Solve the system graphically:

$1. \quad 6x + 3y = 18$

$2. \quad 12x + 6y = 24$

Strategy: Calculate the intercepts of each equation and plot them.

Finding intercepts for equation 1:

$x$ -intercept (let $y = 0$ ):

$6x + 3(0) = 18$

$6x = 18$

$x = 3$

$y$ -intercept (let $x = 0$ ):

$6(0) + 3y = 18$

$3y = 18$

$y = 6$

The intercepts for equation 1 are $(3, 0)$ and $(0, 6)$ .

Finding intercepts for equation 2:

$x$ -intercept (let $y = 0$ ):

$12x + 6(0) = 24$

$12x = 24$

$x = 2$

$y$ -intercept (let $x = 0$ ):

$12(0) + 6y = 24$

$6y = 24$

$y = 4$

The intercepts for equation 2 are $(2, 0)$ and $(0, 4)$ .

The graphs of the equations never intersect, so there is no solution to this system.

Why? Converting both equations to gradient-intercept form reveals they have the same gradient but different $y$ -intercepts, confirming the lines are parallel.

Applications of simultaneous equations

Simultaneous linear equations model practical situations involving two unknowns, such as quantities, prices, or costs. The equations represent relationships described in the problem, and solving the system gives values that satisfy all conditions.

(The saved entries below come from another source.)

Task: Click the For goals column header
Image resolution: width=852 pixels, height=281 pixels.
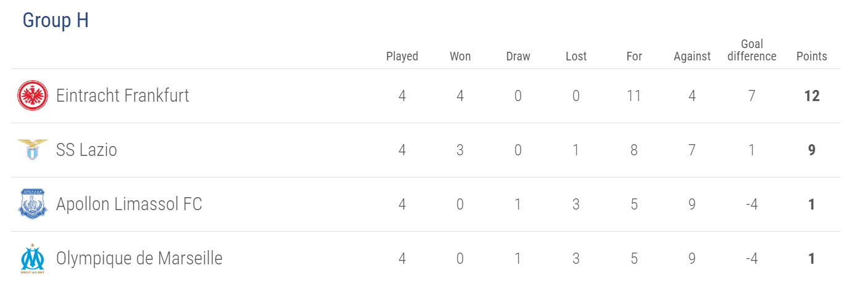Action: pos(634,56)
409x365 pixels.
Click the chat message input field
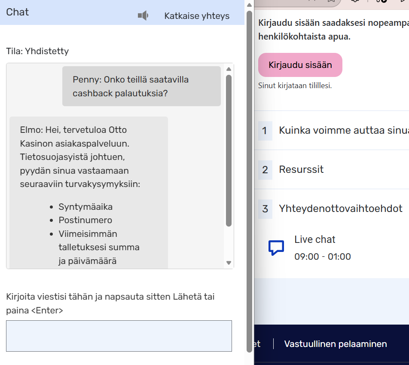click(119, 336)
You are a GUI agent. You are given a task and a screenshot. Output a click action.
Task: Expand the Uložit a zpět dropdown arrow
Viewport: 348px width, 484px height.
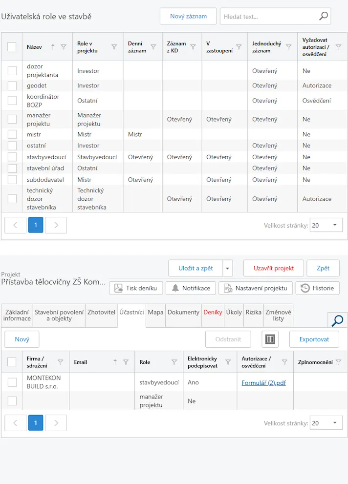coord(228,268)
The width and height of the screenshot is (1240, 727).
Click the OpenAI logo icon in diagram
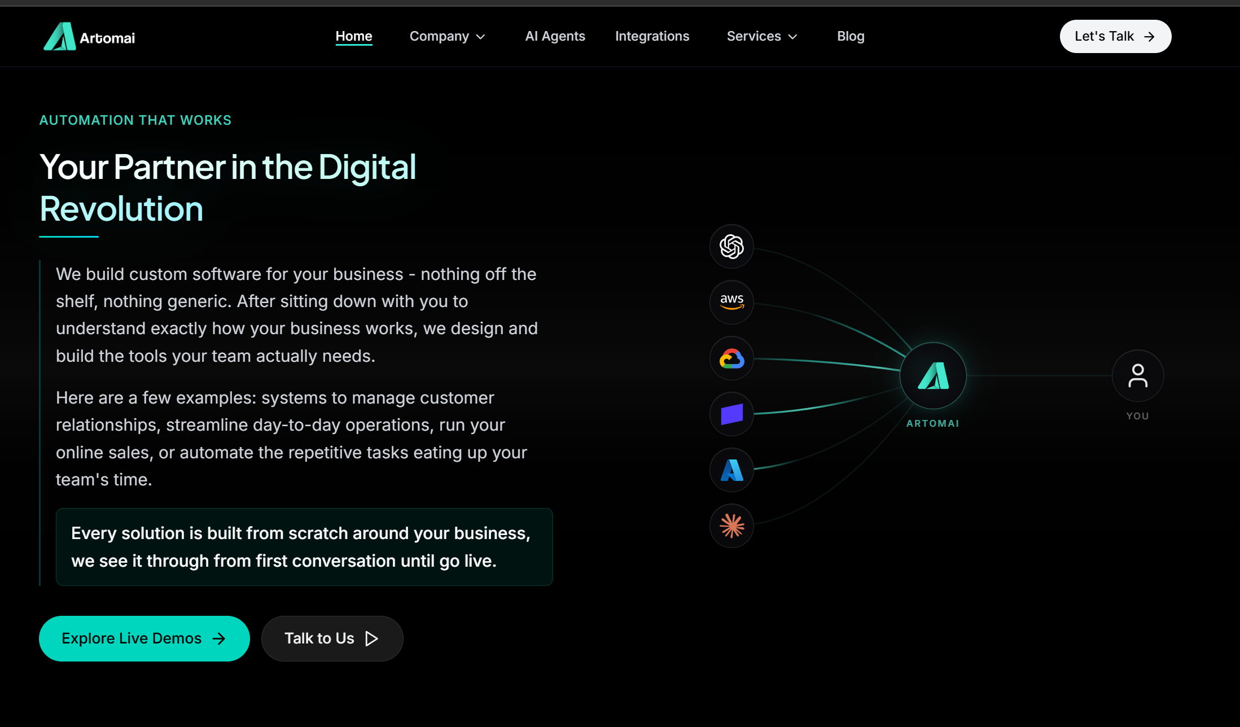731,247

Setting up and solving real-world problems

Step 1: Define variables for the unknowns (for example, $x$ for one quantity, $y$ for another)

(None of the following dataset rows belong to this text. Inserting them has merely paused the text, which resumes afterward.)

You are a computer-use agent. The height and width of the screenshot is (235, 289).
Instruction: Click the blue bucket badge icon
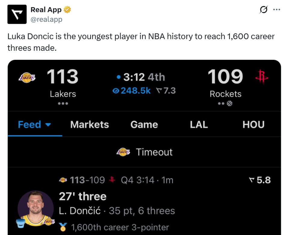tap(21, 224)
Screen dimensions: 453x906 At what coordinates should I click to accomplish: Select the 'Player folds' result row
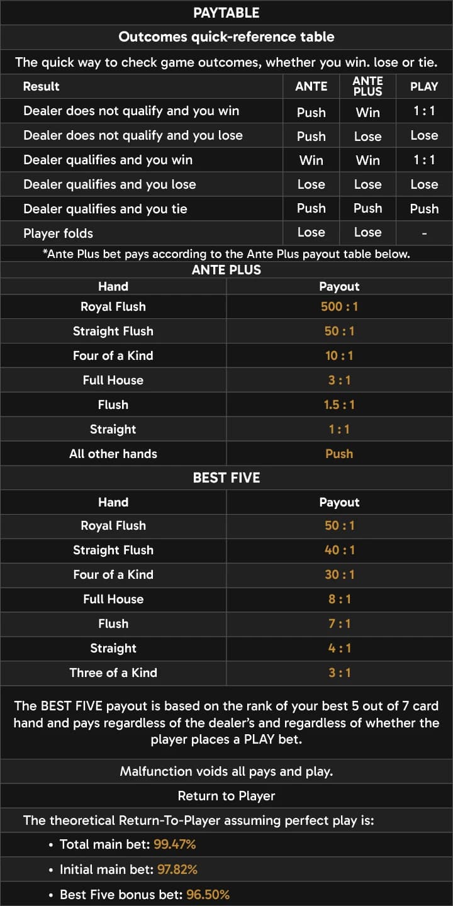[227, 233]
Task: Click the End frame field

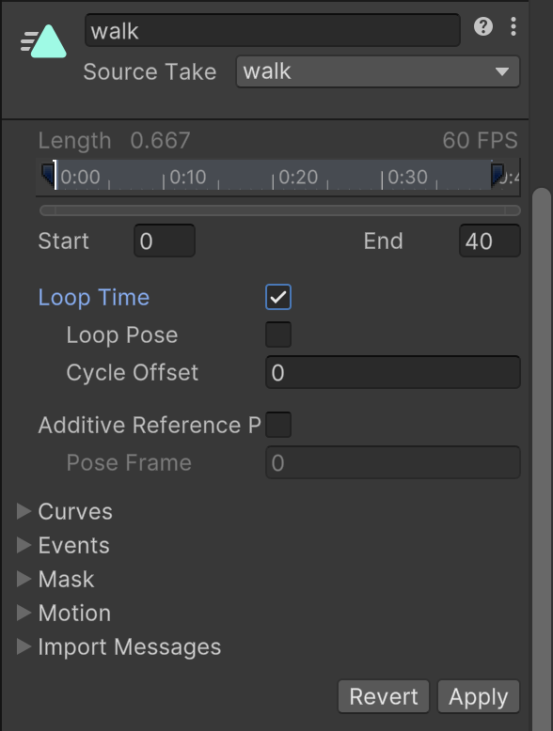Action: [x=490, y=241]
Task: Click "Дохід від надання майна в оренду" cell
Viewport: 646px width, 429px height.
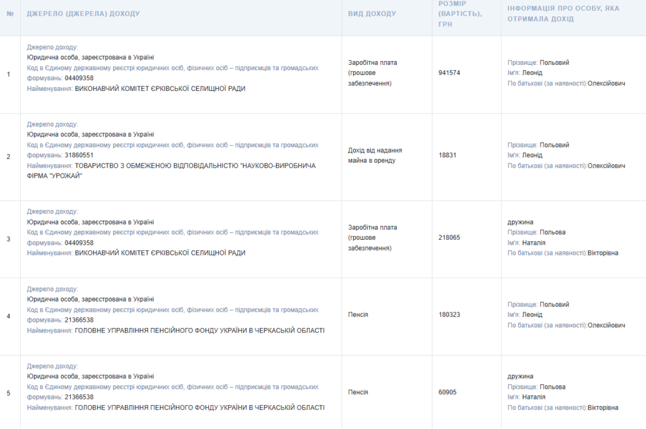Action: pos(375,155)
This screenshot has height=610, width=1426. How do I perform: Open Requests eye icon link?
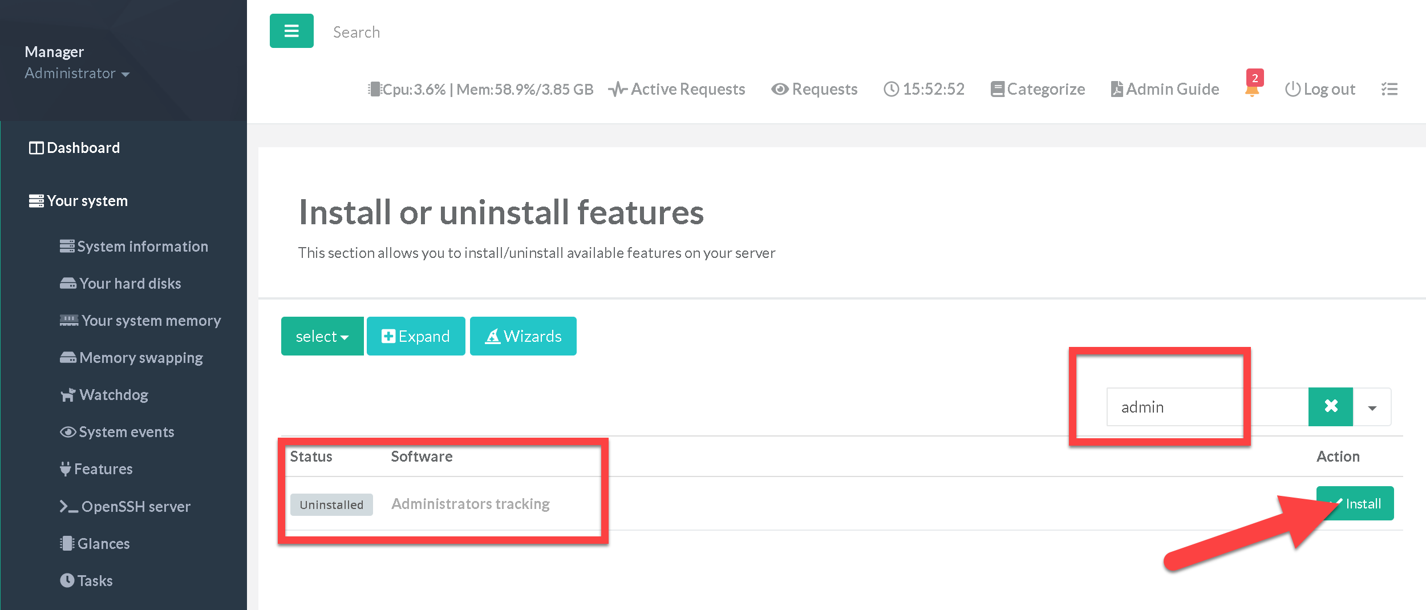[x=814, y=89]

Step 2: Form two equations from the information given (such as total amounts or relationships)

Step 3: Solve the system using a suitable method (graphical, substitution, elimination, or technology)

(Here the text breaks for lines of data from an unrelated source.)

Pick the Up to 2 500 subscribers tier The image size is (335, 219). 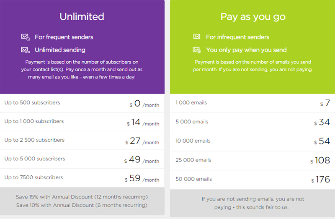tap(34, 140)
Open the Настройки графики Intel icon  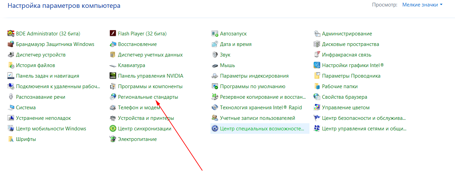coord(317,65)
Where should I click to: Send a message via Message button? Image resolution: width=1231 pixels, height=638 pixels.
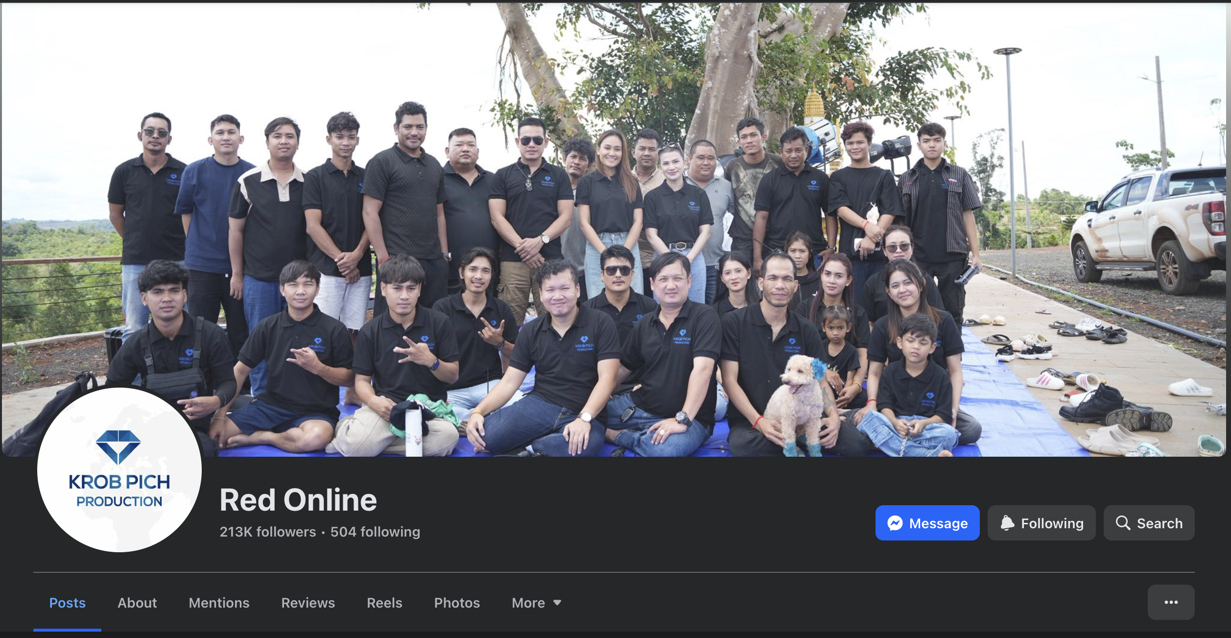(x=927, y=523)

Step 4: Interpret the solution in context and check if it is viable (for example, quantities should be non-negative integers where appropriate)

chatImportant

When solving real-world problems, always define your variables clearly at the start. This helps you set up correct equations and interpret your final answer properly!

Solution methods

Graphical method: Plot both equations as straight-line graphs and identify their point of intersection. This provides a visual representation, though manual plotting may be less precise.

Substitution method: Rewrite one equation to express one variable in terms of the other, then substitute this expression into the second equation. This works efficiently when a variable already has a coefficient of 1 or -1.

Elimination method: Add or subtract the equations to remove one variable, then solve for the other. This works well when coefficients can be easily matched.

Technology: Use graphing calculators or computer software to model and solve the system quickly and accurately. While efficient, algebraic methods help develop stronger understanding.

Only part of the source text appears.